Data for this task:
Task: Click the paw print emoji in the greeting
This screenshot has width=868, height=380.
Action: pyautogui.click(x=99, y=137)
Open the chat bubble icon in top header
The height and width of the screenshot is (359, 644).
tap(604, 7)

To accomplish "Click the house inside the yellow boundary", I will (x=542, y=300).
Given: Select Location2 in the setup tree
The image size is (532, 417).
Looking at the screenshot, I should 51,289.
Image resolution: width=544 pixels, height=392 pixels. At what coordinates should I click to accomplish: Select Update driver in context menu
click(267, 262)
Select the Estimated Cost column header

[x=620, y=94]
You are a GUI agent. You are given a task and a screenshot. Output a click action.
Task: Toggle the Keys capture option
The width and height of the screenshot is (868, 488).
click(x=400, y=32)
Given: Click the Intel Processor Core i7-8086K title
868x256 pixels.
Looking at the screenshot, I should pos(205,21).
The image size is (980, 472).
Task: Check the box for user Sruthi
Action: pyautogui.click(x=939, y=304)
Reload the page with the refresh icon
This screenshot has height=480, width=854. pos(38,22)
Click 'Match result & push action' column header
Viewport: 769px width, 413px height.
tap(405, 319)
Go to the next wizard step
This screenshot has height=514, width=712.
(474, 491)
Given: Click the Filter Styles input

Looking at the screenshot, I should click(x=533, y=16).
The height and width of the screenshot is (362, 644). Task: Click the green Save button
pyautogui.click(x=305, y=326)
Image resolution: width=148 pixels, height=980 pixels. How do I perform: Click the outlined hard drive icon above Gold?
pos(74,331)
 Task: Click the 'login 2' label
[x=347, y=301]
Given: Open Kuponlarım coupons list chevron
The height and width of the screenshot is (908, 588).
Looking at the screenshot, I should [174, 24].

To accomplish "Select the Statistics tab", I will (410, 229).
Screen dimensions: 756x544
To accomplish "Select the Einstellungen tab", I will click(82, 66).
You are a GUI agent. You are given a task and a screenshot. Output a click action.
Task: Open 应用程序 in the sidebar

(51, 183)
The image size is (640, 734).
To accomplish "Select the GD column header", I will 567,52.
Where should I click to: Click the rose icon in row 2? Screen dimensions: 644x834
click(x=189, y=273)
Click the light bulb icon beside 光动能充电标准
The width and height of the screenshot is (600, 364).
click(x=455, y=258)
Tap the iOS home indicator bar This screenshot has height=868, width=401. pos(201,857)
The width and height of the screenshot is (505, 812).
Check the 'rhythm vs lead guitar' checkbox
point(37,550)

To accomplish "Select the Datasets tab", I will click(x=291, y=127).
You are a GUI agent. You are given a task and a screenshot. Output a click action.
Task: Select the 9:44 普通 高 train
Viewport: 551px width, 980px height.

Exercise instructions: Copy out every line in the listing where the word "will" appears.

Response for this exercise:
To accomplish "Click the house inside the yellow boundary", I will (x=542, y=300).
To accomplish "Select the Statistics tab", I will (410, 229).
To accomplish "Select the Einstellungen tab", I will click(82, 66).
To accomplish "Select the GD column header", I will 567,52.
To accomplish "Select the Datasets tab", I will click(x=291, y=127).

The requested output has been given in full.